■ ACTION ITEM: If a picture appears among the records, leave it out and set down everything else exactly as it stands.

..............................

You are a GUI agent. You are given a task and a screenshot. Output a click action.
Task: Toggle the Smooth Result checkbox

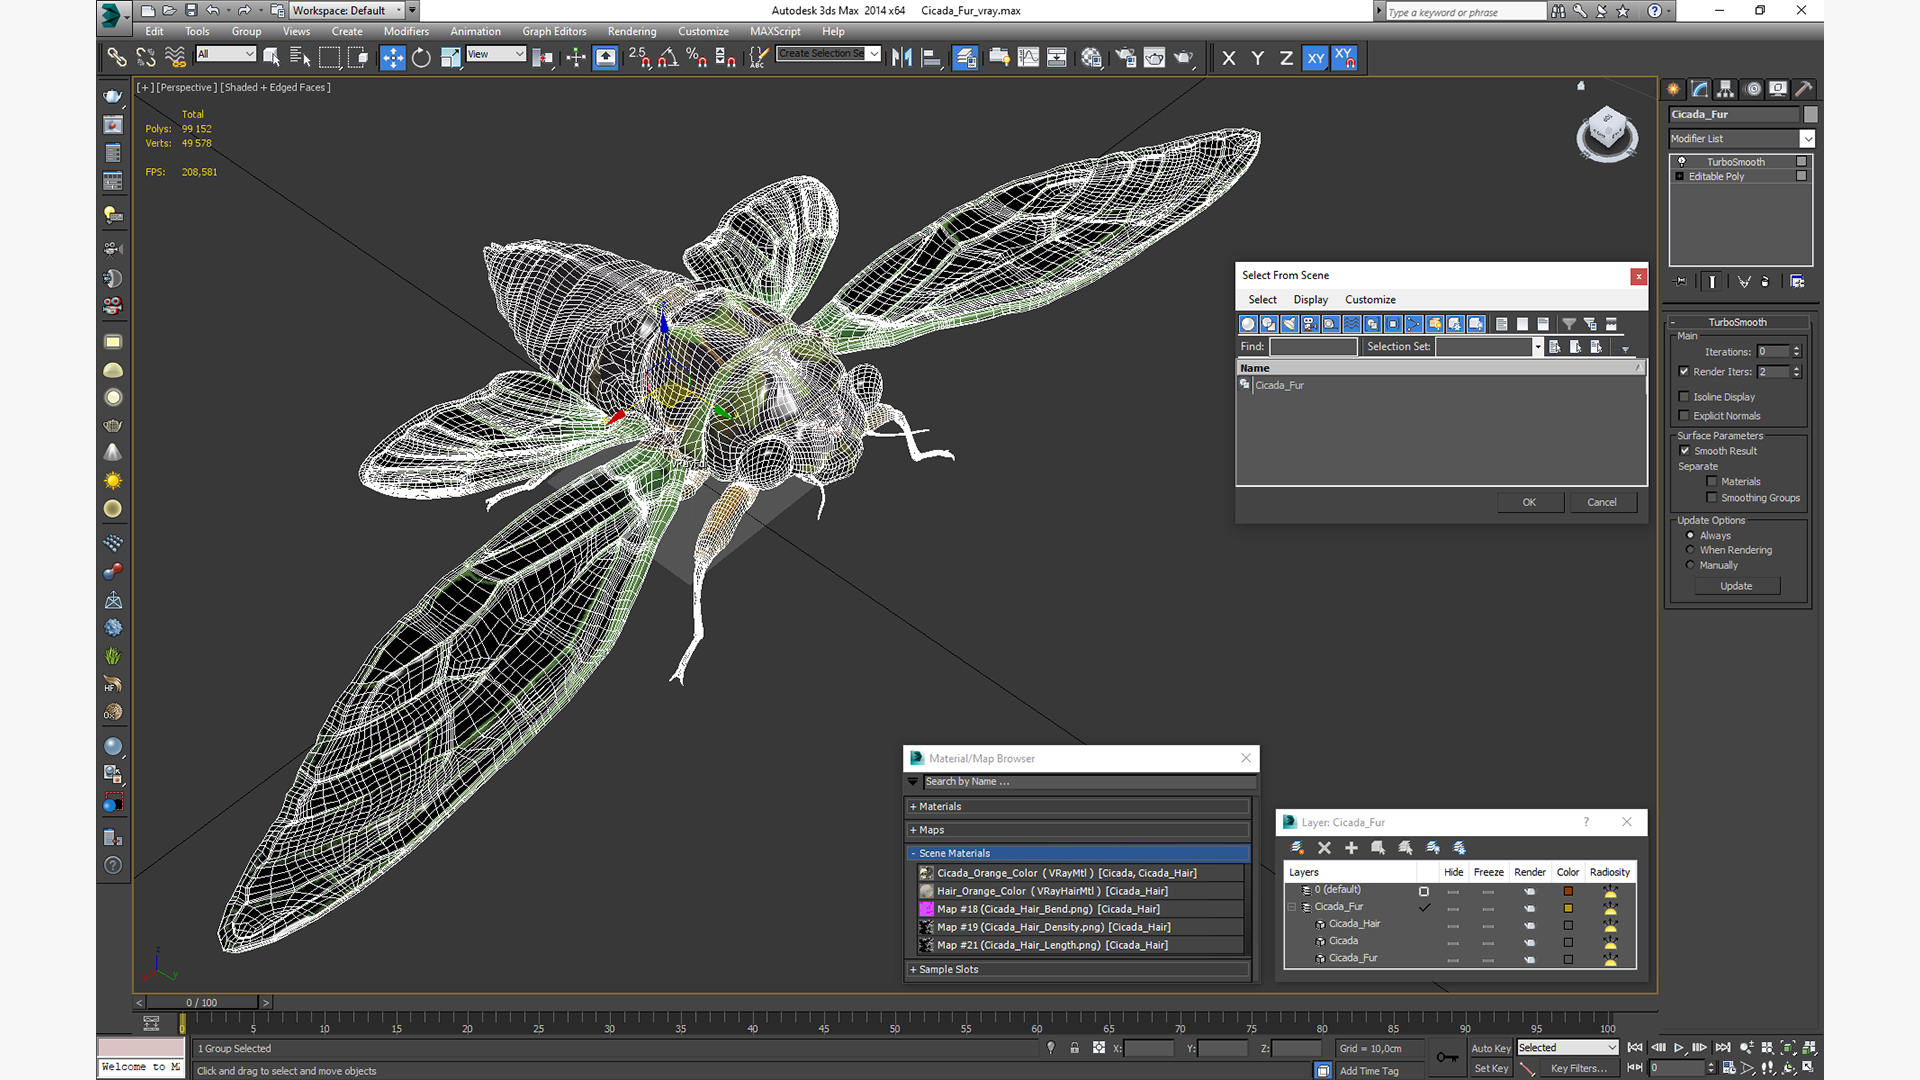coord(1684,451)
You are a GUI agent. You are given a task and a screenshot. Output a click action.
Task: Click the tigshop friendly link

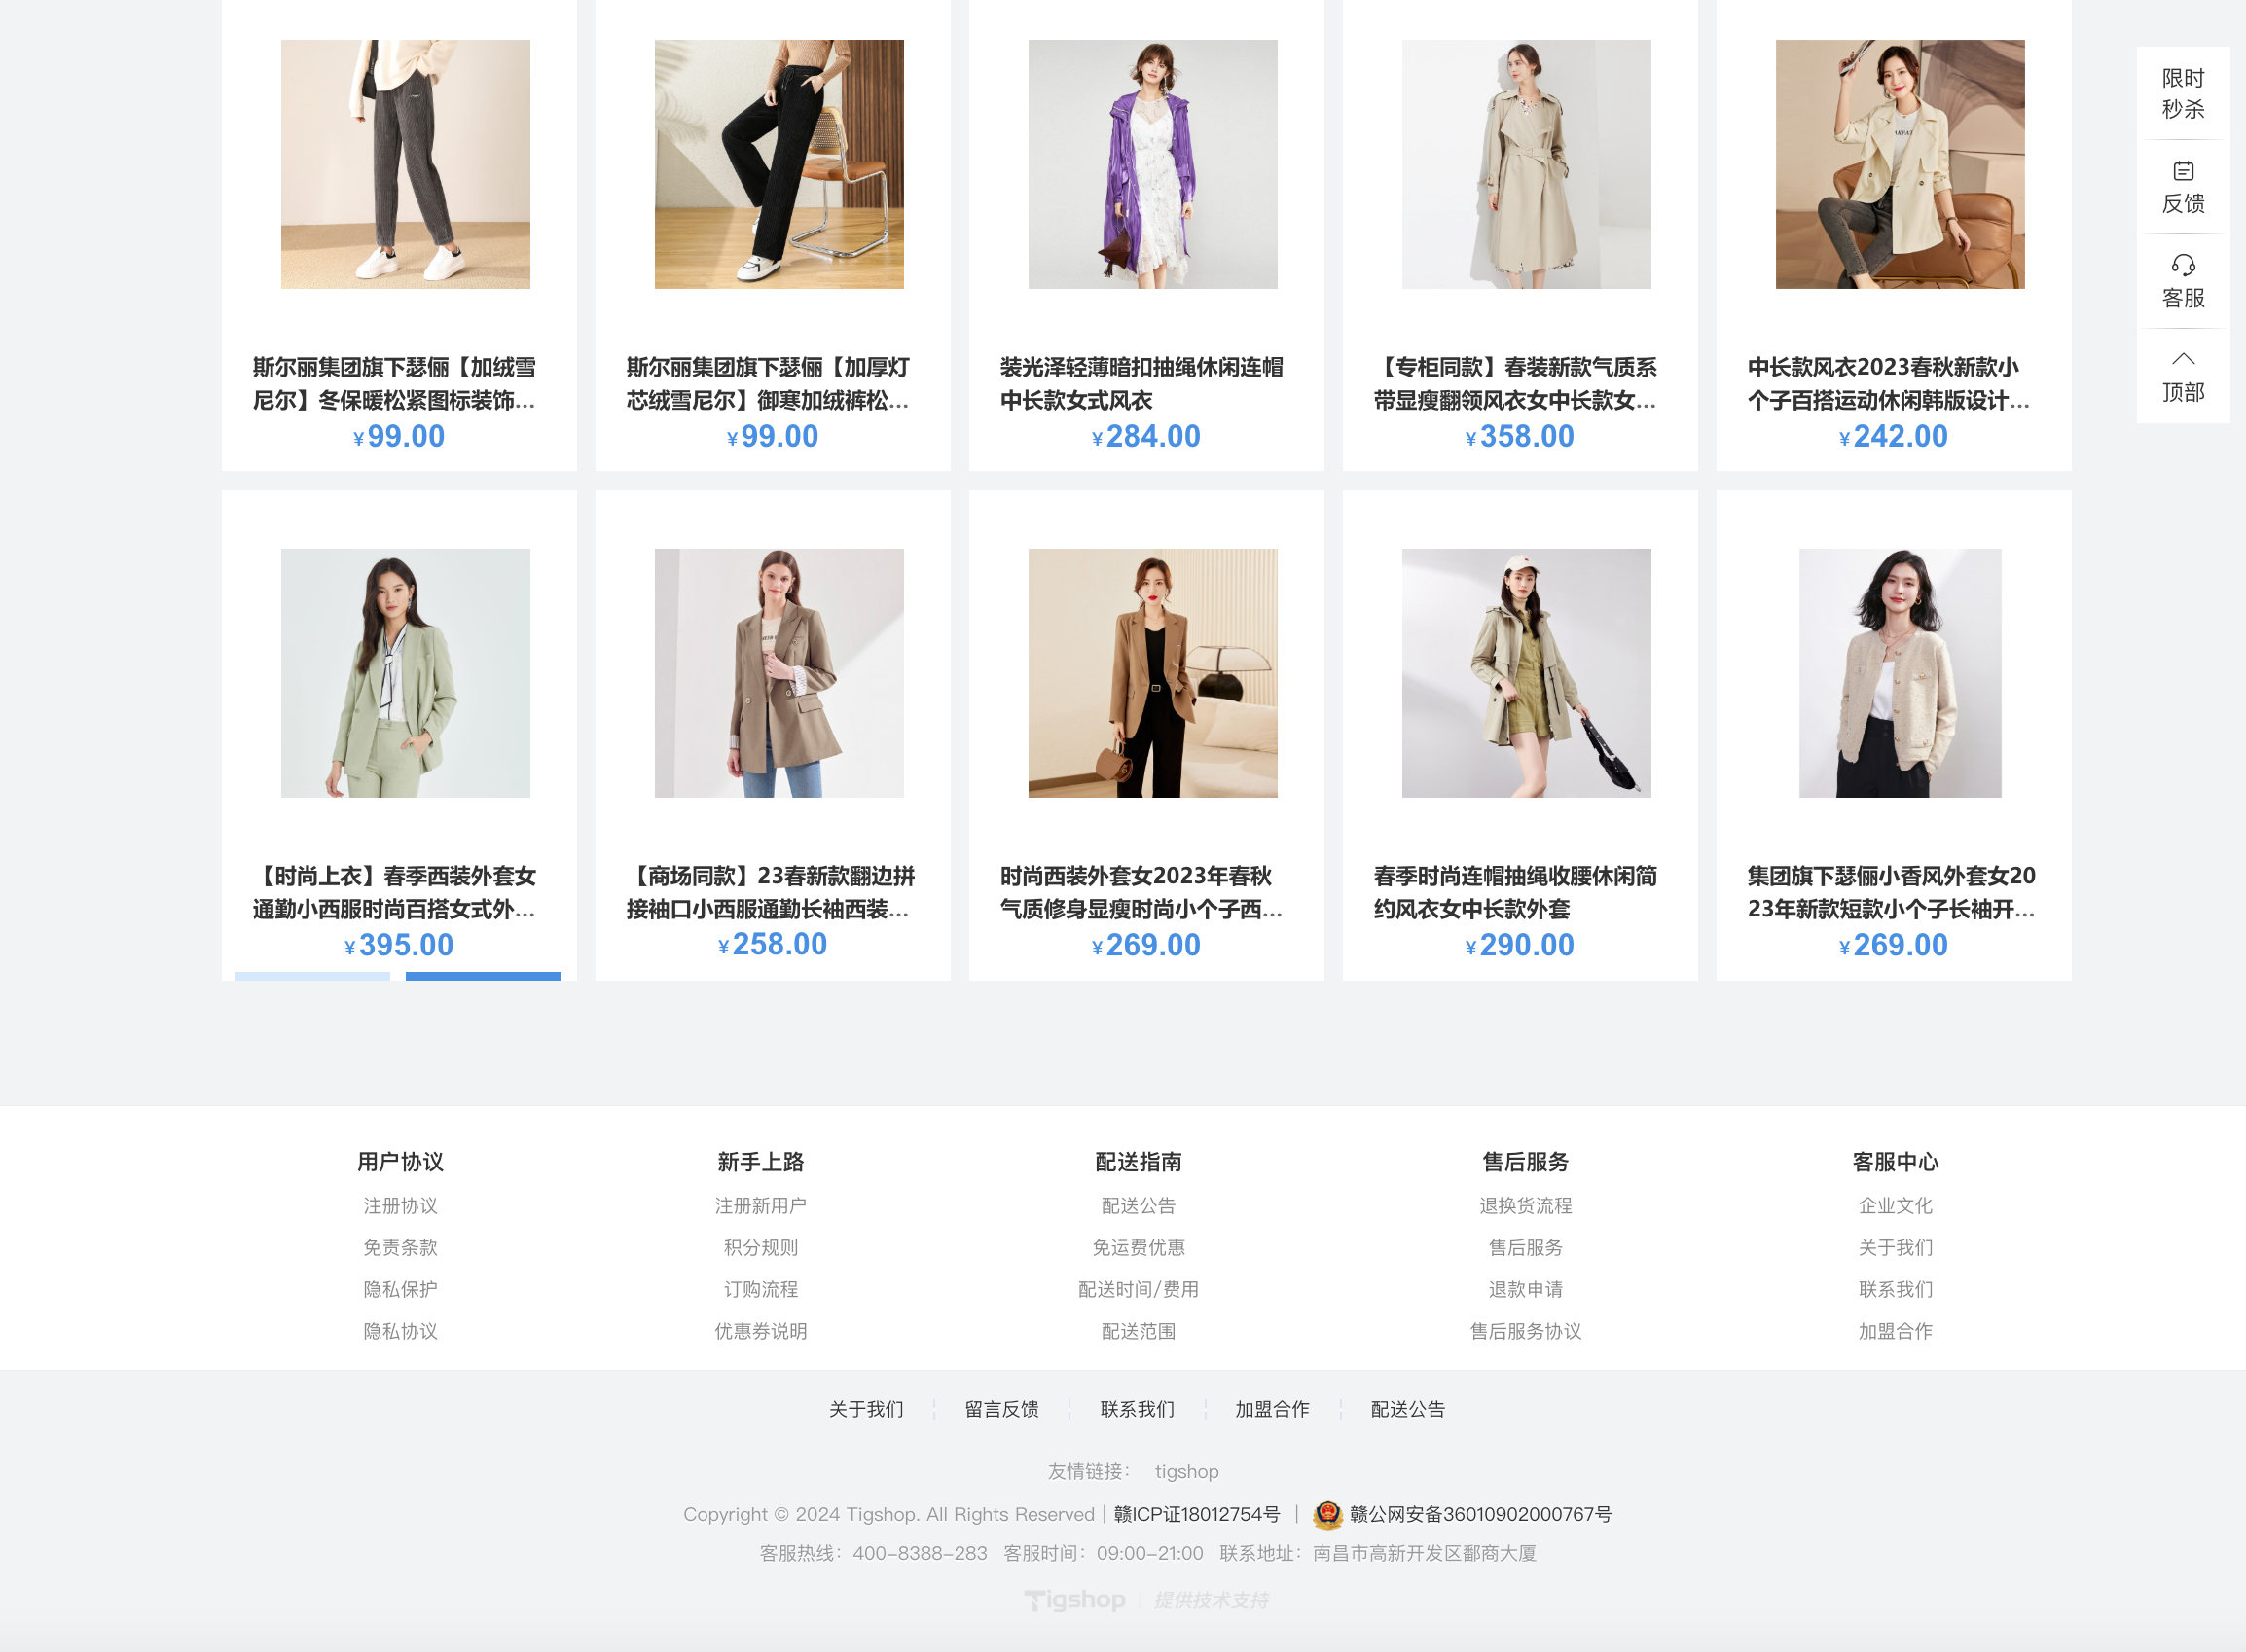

..............................

■ ANSWER BOX:
You are a GUI agent. You are given a task and a screenshot. Output a click action.
Task: Toggle the Smooth Result checkbox

coord(1684,451)
You are a GUI agent. You are given a task and a screenshot. Output a click action.
Task: Click the tigshop friendly link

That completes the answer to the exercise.